Digging In: Americans’ Views of Congress
Six in ten Americans (60%) think congressional Democrats are more unified than their Republican counterparts (27%). One in ten (10%) say neither party in Congress is unified. Most Democrats (86%) and a majority of independents (57%) believe Democrats present a united front in Congress. While 52% of Republicans say the same about the congressional GOP, 36% of Republicans say the Democrats are the more unified party.
59% of Americans think the Republicans in the House of Representatives will have a more difficult time working with Democrats than working with members of their own party (35%).
Americans Urge Johnson to Seek Compromise to Solve Problems
In his new post as Speaker of the House, two in three Americans (67%) urge Mike Johnson to compromise to find solutions. In contrast, 27% say Johnson should stand on principle even if it means gridlock in Congress. Members of Johnson’s GOP base divide. 46% say Johnson should stand on principle while 45% think he should compromise to find solutions.
Speaker Johnson faces low name recognition among Americans, including more than four in ten Republicans. 46% of Americans and 44% of Republicans say they have either never heard of Johnson or cannot form an opinion of him. 23% of Americans have a favorable view of Johnson, and 31% have an unfavorable one. A plurality of Republicans (47%) has a positive impression of Johnson.
Growing Proportion of Americans Say Israel Has Gone Too Far in Its Response to the Attack by Hamas
38% of Americans say Israel’s military response to Hamas has been too much. This is up from 26% in the week following the October attack. 17% say the response has been too little, a decline from 27%, and 38% think the attack has been appropriate. This is down from 44% previously.
Americans, though, are more likely to sympathize with the Israelis (61%) than the Palestinians (30%). While Republicans (79%) and independents (67%) are more likely to express greater sympathy toward Israel, Democrats divide. 45% say they have greater sympathy for Israelis, and the same proportion (45%) say their sympathies are more with the Palestinians.
Most Americans Fear Increased Hate Crimes in the U.S.
Americans are concerned about the domestic implications of the war in the Middle East. 82% of Americans say they are concerned that the war will lead to an increase of hate crimes in the United States. Included here are 45% of residents who are very concerned about this possibility. Worry about an uptick in hate crimes in the U.S. spans the partisan divide.
Majority of Americans Disapprove of Biden’s Handling of the Middle East Conflict
55% of Americans disapprove of how President Biden is handling the war between Israel and Hamas. 40% approve. Biden has lost ground on this issue. In October, 52% of Americans disapproved of Biden’s handling of the situation, and 44% approved.
Overall, Biden has a 42% job approval rating, nearly identical to the 43% he received last month. 51% disapprove. Americans are more than twice as likely to strongly disapprove (43%) of Biden’s job performance than to strongly approve (20%) of it.

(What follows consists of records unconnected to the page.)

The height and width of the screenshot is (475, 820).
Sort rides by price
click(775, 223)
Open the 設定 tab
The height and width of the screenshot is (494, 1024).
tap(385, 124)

Americans Divide about U.S. Role on the World Stage
Half of Americans (50%) think it is crucial for the U.S. to play a major leadership role in world events. 47% say the U.S. should focus on its own problems and take less of a leadership role. Democrats (66%) are more likely than Republicans (46%) and independents (43%) to have a more global view of the role of the United States. Majorities of Republicans (51%) and independents (56%) think the U.S. should focus on domestic matters.